【麦ストローの束を手にする小松さん=名張市で】

地域の魅力も発信

 SDGs(持続可能な開発目標)やプラスチックごみによる海洋汚染問題への関心が高まる中、三重県伊賀市内で育った麦の茎を使った環境に優しい本物のストローの製作販売を同市の小松亜衣子さん(41)が始めた。「農家の方を応援し、地域の魅力も一緒にお届けできれば」と話す。

 ストローとは本来、英語で麦わらのこと。麦の茎の中は空洞で、プラスチックのストローが流通する前は、飲み物を飲むために一般的に使われていた。

冷たいドリンクに使用した麦ストロー(つぐみカフェ協力)

 小松さんは愛知県出身で、大学時代は北海道で生物生産学を学び、伊賀市の「伊賀の里モクモク手づくりファーム」に就職。結婚後、10年ほど前に古民家を購入し、野菜の栽培や養鶏を始めたところ、近くで麦を育てる人から「麦わらを使っていいよ」と声を掛けられた。ニワトリの敷きわらにするなどして活用したが、収穫後の麦畑にはまだまだ大量の麦わらが残っていた。

 3年ほど前、夫が「麦ストロー」について調べ、小松さんに紹介。麦わらの活用法を広げようと、各地の事例を参考にしながら自宅用に作り始めた。

 昨夏、麦わらを活用した事業を立ち上げようと、県の起業者養成講座に参加。他の参加者との意見交換など約半年間のカリキュラムを経て今年、「三重麦ストロー製作所」を立ち上げた。

 麦ストローは、麦わらの節と節の間を切り取って洗浄、消毒、乾燥などの工程を重ねて完成させる。同製作所では小麦とライ麦を使用しており、内径2から4ミリ、長さ18から20センチの2種類のストローに加工している。
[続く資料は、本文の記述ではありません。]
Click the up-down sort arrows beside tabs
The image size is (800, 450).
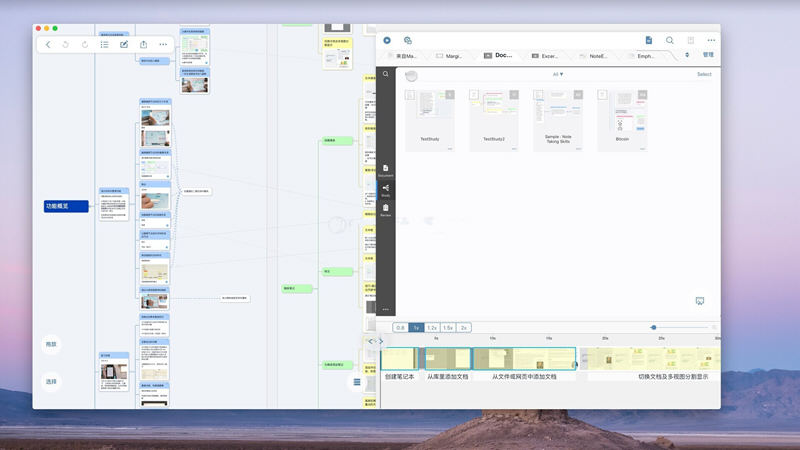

 8月末現在は、モニターカフェを募集して業務用に販売。県内5店舗がモニターになっている。

耐水性あり、最後は土に 「広めていけたら」

 7月に小松さんが作る麦ストローを導入した名張市下小波田の「つぐみカフェ」オーナー、内山克則さん(73)は「脱プラの波の中、ストローをどうしようかと考えていたタイミングで案内を頂いた。思ったより強くてにおいもせず、味にも影響がない。しかも地元のもので、お客さんからの評判も良い」と高く評価。小松さんは「紙ストローのようにふやけず、洗浄・乾燥して2、3回は使うことができる。天然資源なので、最後は自然に分解して土に還る。もっと広めていけたら」と話した。